Plus, we can't really go too far from home because of aforementioned high-maintenance dogs. I still haven't met someone capable of handling their extreme levels of high-maintenance.

Although they do seem to like my sister... maybe I can bribe her with Red Vines.  

And books.

This year has been a growing experience, that's for sure. Not only have we moved cross-country (positive), undergone two major job changes in two months (positive-negative...can you say just plain stressful?!), but we're also coming up on our second year of marriage.

Which means that we've almost survived two years of figuring out this thing called marriage without killing each other.

Or severely damaging each other's morale. I'd say that's a win-win situation.

Seriously, though... marriage? It's hard. Not only is there no in-depth, step-by-step instruction manual for every possible scenario, but there are close to a million opinions and perspectives that can leave you scratching your head for days wondering how that was supposed to help.

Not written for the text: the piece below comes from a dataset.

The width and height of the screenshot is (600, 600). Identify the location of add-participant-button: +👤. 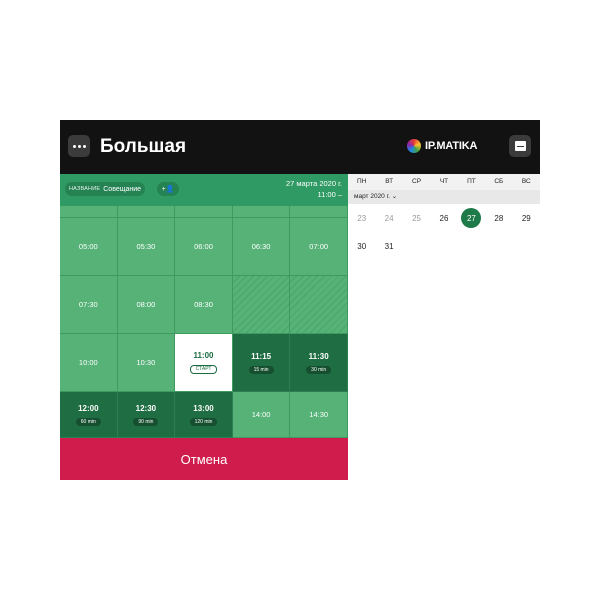
(168, 189).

And the movies? Marriage is nothing like you see in the movies. Real-life marriage is messy and raw. It's about making sure that you take the time to think about the other person in every situation and learning to not be so selfish. It's about compromise and "I'm sorry". It's about joining together two very different people (with two very different backgrounds) for the sake of one cause.

It's about dying to yourself and loving the other person even though they breathe loudly.

Not that that's an issue.

I've learned a lot about life in the past (almost) two years of marriage. I've learned that life is not always fair and sometimes you just really don't need to "win" that argument. I've learned that more often than not, the best reply is silence (not the silent treatment kind... the "I really want to tell you exactly what I'm thinking but I won't because I love you and I won't feel that way tomorrow" kind). I've learned that two people can conquer anything when they are united and don't let outside influences sway them.

And there are a lot of influences that want to sway. Some well-meaning, some not.

The most important thing I've learned about marriage is that it can only survive with a whole lot of prayer. Because even the most promising, well-meaning marriages can fall short. Even the most grounded and secure couples can give a little to outside influences and watch their marriages crumble. I've seen it, and I've felt it happen even in our short two years.

Every so often, we get comments about being married so young. We get the "why would you want to throw your life away already?" questions and the "it's not going to last" comments. We get the looks, and we get the lectures from older generations about how awful marriage really is. We get all of that, but it's not what we hold onto.

What we hold onto are the stories of people just like us. People in real-life, messy marriages. People who realize that marriage is hard but wouldn't trade it for anything. The people who look at us and remember what it was like when they were young and in love.

Those are the people we listen to. Those are the people who inspire us.

Because in the end, it's not about an age or particular milestone passed. It's not about what your family says or what society thinks. It's about love and commitment. It's about knowing beyond a shadow of a doubt that your life is better because that person is in it

And it's about not getting mad when they drink too loudly...or when their dog is just a little too high maintenance.